И он вспомнил вновь краснокрестного чиновника, взволнованно, запыхавшись докладывавшего на набережной: «Обе… Надежда Ивановна и Анна Александровна просили. Обе». Ну, теперь он знал, что, пожелай только, – вдова поручика Галагана без всяких трудностей выполнит просьбу о нем Георгия Карабаева. А тут еще… настойчивое приглашение Людмилы Петровны и эта роза (что-то же да означает она?!), – нет, не должно быть никаких сомнений: «Черт возьми, такие связи у нее!..»
– Фома Матвеевич, – предложил он вдруг, – а не поужинать ли нам вместе где-нибудь?
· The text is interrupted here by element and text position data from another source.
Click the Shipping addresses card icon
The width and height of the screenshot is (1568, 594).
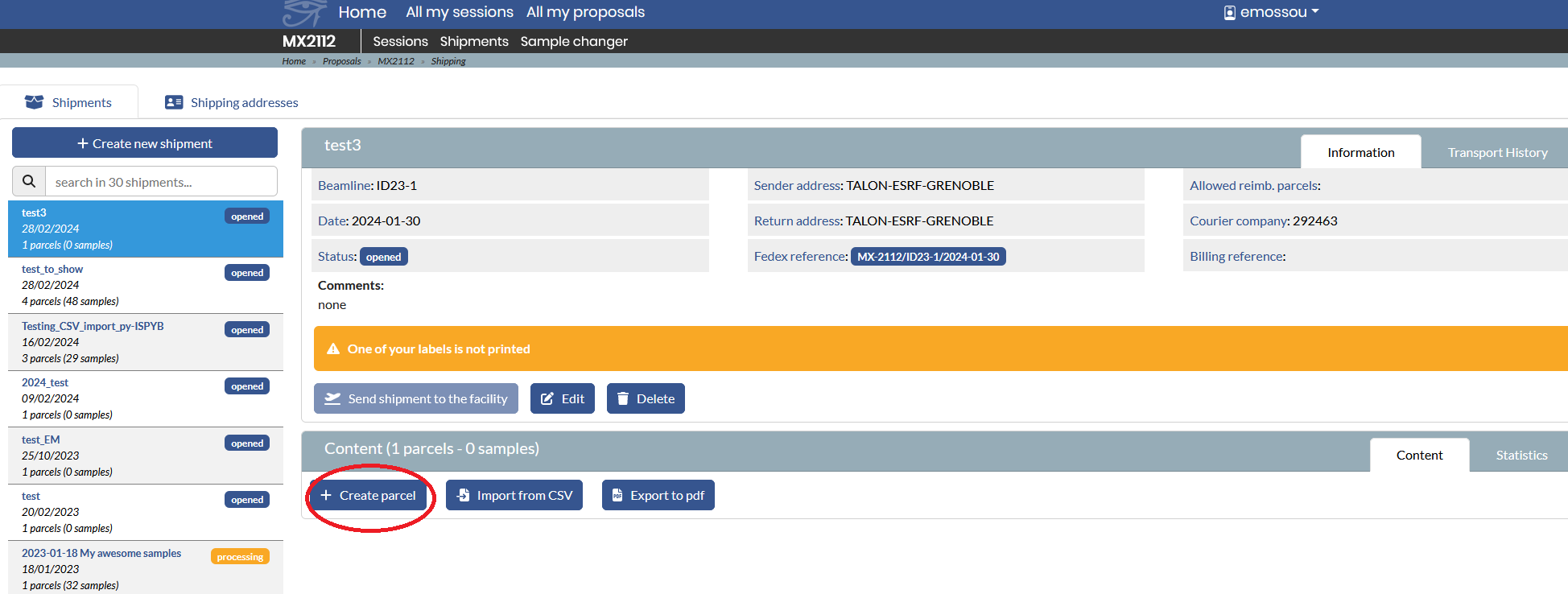[174, 102]
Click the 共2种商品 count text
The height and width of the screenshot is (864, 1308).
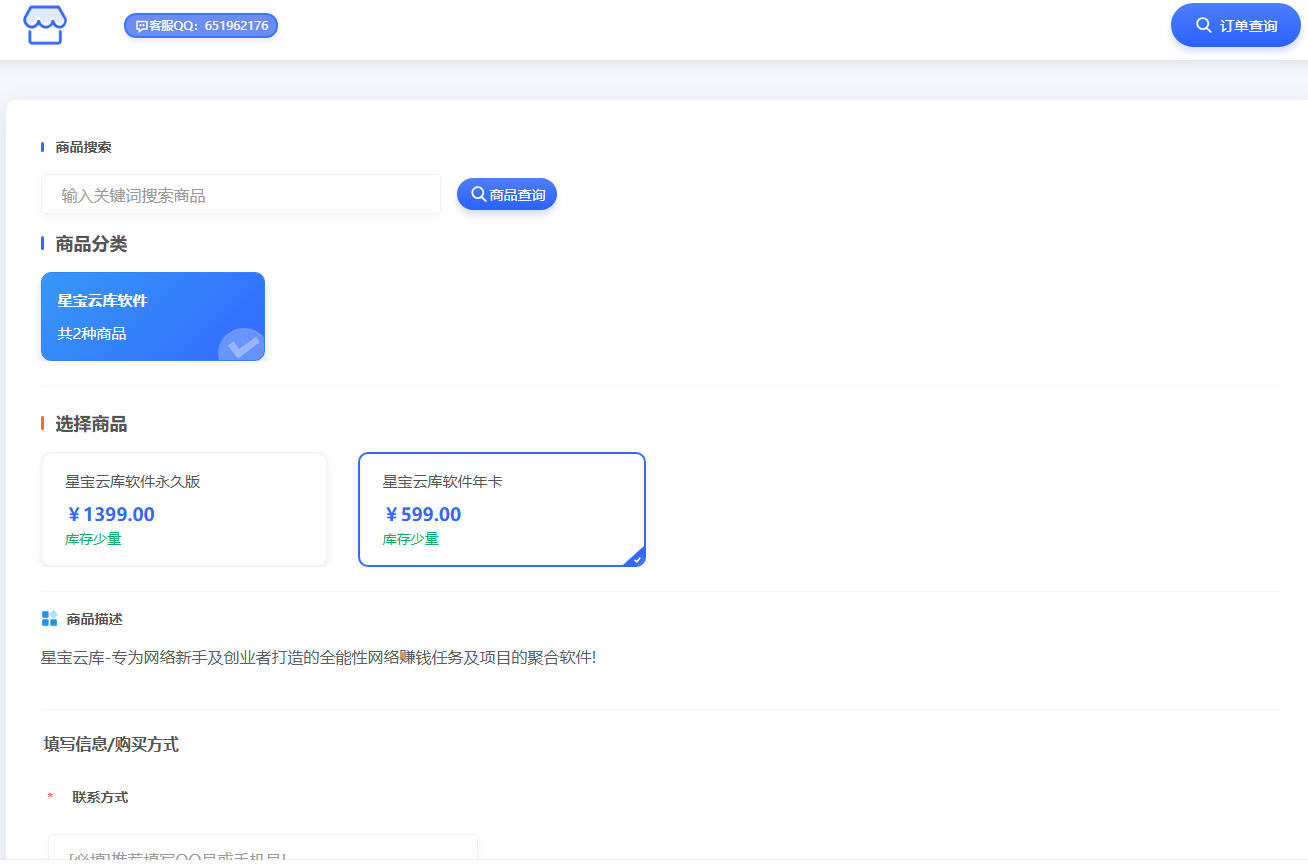(92, 334)
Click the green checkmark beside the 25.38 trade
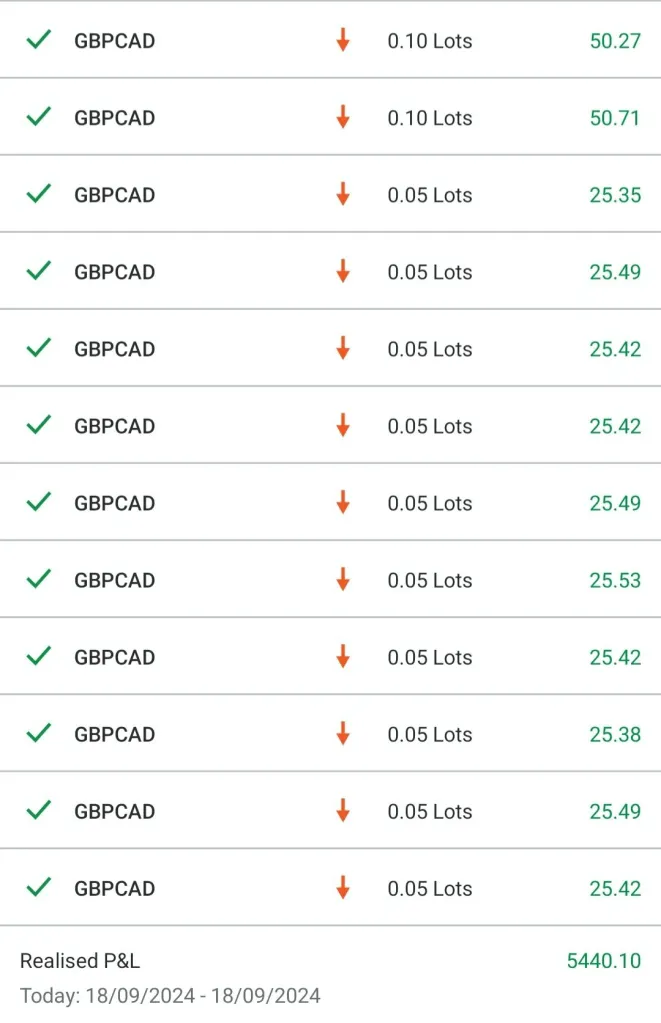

– А я и сам о том подумал, мой друг. Недалеко и ходить! – И Асикритов, когда прошли мост, повел Федю к Летнему саду: отбрасывая свет на торцы набережной, услужливо поджидал прохожего невский поплавок.
– Тишкинский, – рассказывал Фома Матвеевич, – знаменитых рестораторов Тишкиных поплавок… Пошли.
– Ну, конечно! – ответил Федя.
Он очень любил ресторан и ресторанную музыку.
ГЛАВА ОДИННАДЦАТАЯ
Распутин
Он был таким же, каким увидела его впервые Людмила Петровна в Серафимовском лазарете вечером, в комнате Воскобойниковой: в голубой шелковой рубашке, вышитая золотыми нитями застежка у ворота – «Н II», буква царя, – в плисовых широких штанах, в мягких, на низком каблуке сапогах с лакированными зеркальными голенищами.
Коренастый, с прямыми, четвертьаршинными плечами, темно-каштановая расчесанная борода с легкой кое-где искрой седины, небрежный, смятый пробор, разделяющий посередине легкие, тонкие и длинные волосы на вытянутой кверху голове, – Григорий Распутин, встав из-за стола, протягивая вперед руки ладонями вверх, словно готовился поднять или уже нес что-то на простертых руках, медленным, неслышным шагом пошел навстречу.
– Ну, пришла, милоя, гордая… Ну, уважила… Не сердись только, не серчай, дусенька, – заговорил он, обхватив за плечи и целуя в висок.
– Я не сержусь… не сержусь, – уходя из его объятий, сказала Людмила Петровна, бегло оглядывая комнату, куда ввел ее и спутницу встретивший у входа хозяин – незнакомый доселе инженер Межерицкий.
Воскобойникова прильнула губами к руке Распутина, он перекрестил ее и поцеловал в лоб.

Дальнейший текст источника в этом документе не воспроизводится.